#### [Exercise description]
Copy nothing but the lines from the one containing "Task: Toggle Optimal Display checkbox" through the last line of the entries below, exactly as written and without pictures.

#### [Data for the task]

━━━

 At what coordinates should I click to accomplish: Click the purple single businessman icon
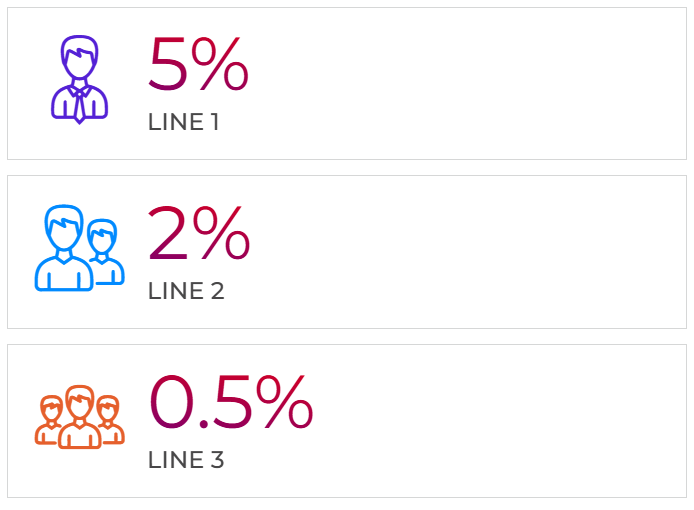coord(79,80)
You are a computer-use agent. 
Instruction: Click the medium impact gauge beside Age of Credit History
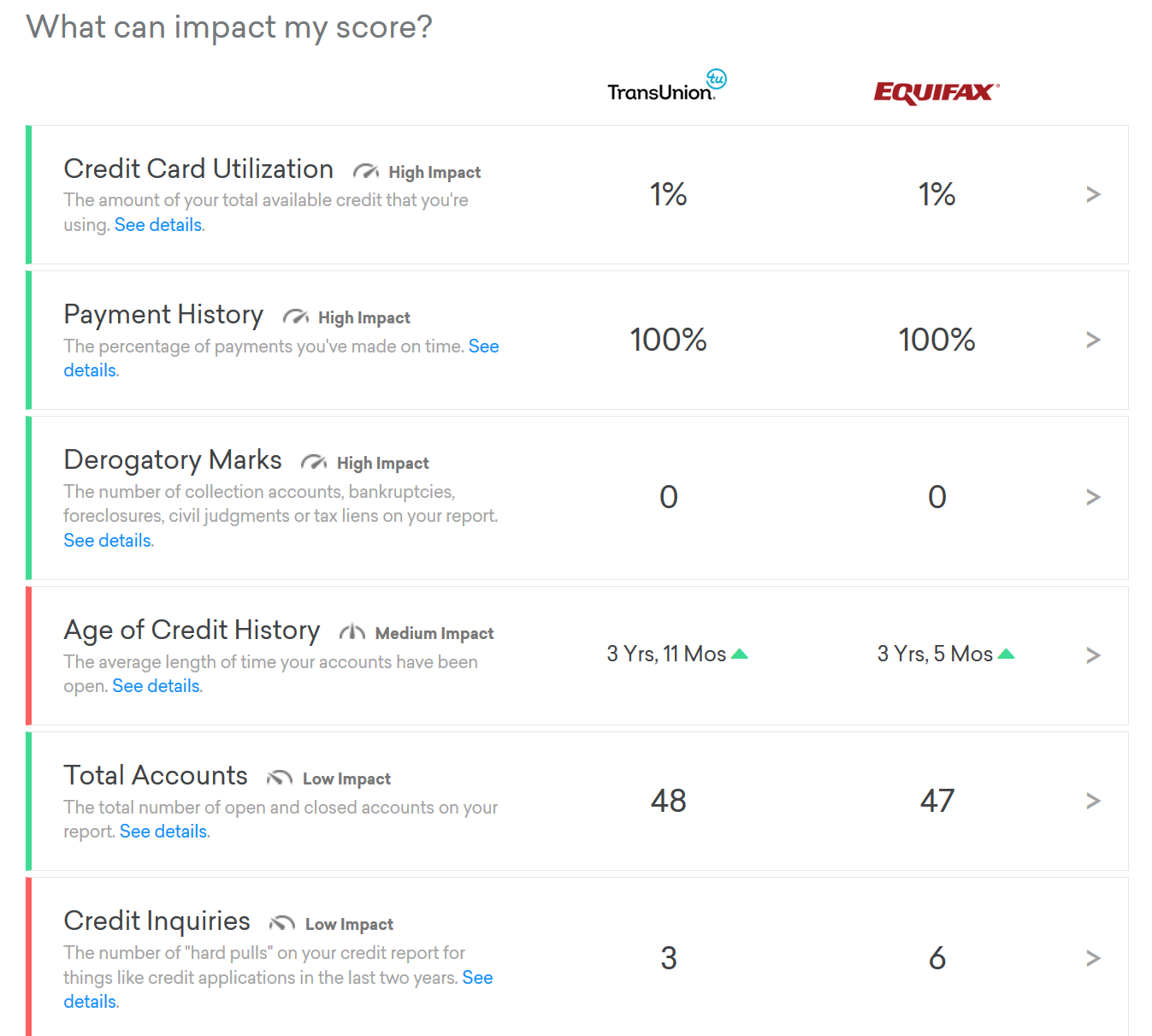click(x=352, y=632)
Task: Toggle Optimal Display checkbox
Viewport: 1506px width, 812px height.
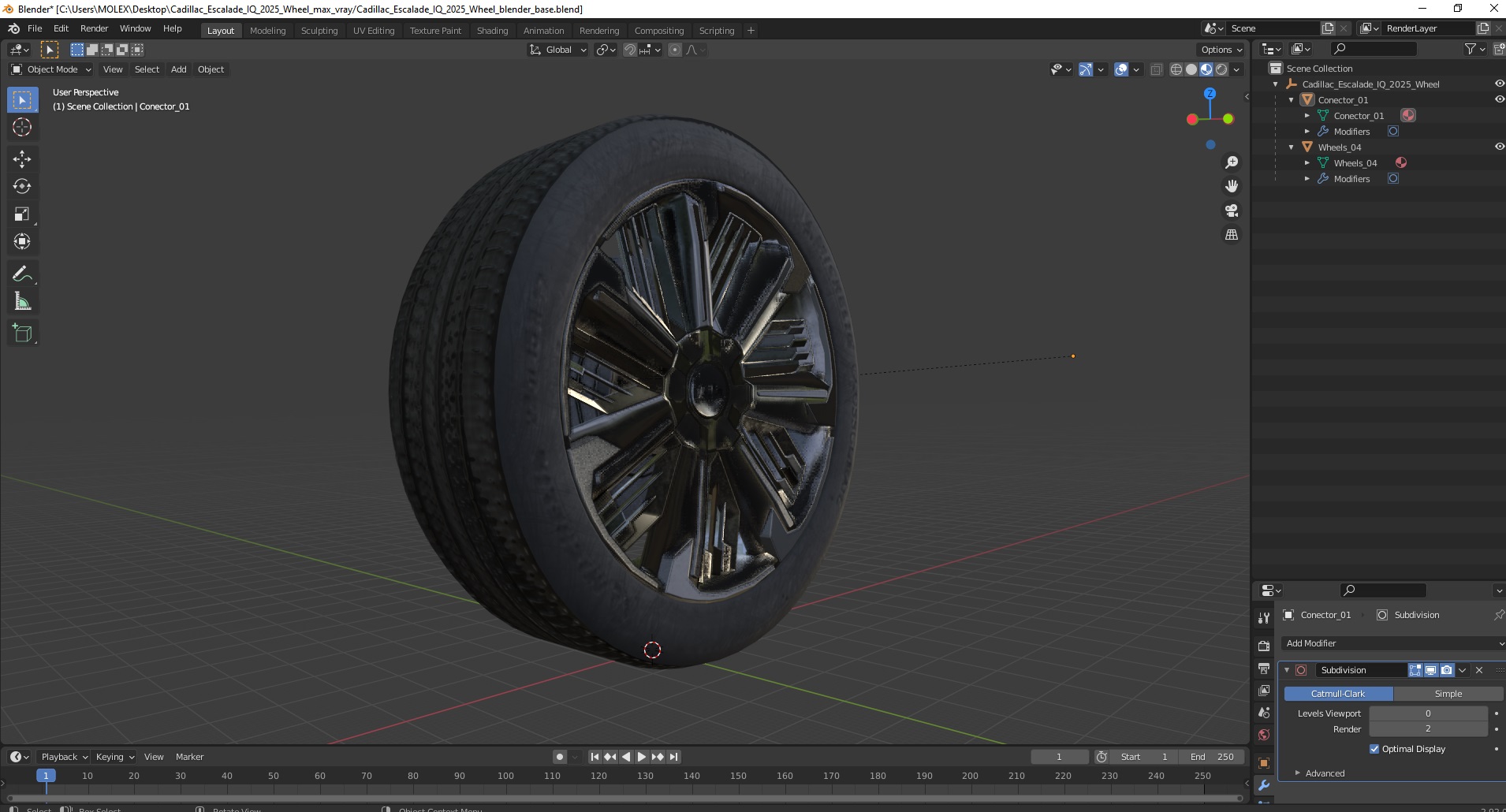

━━━

#### [Task solution]
Task: Toggle Optimal Display checkbox
Viewport: 1506px width, 812px height.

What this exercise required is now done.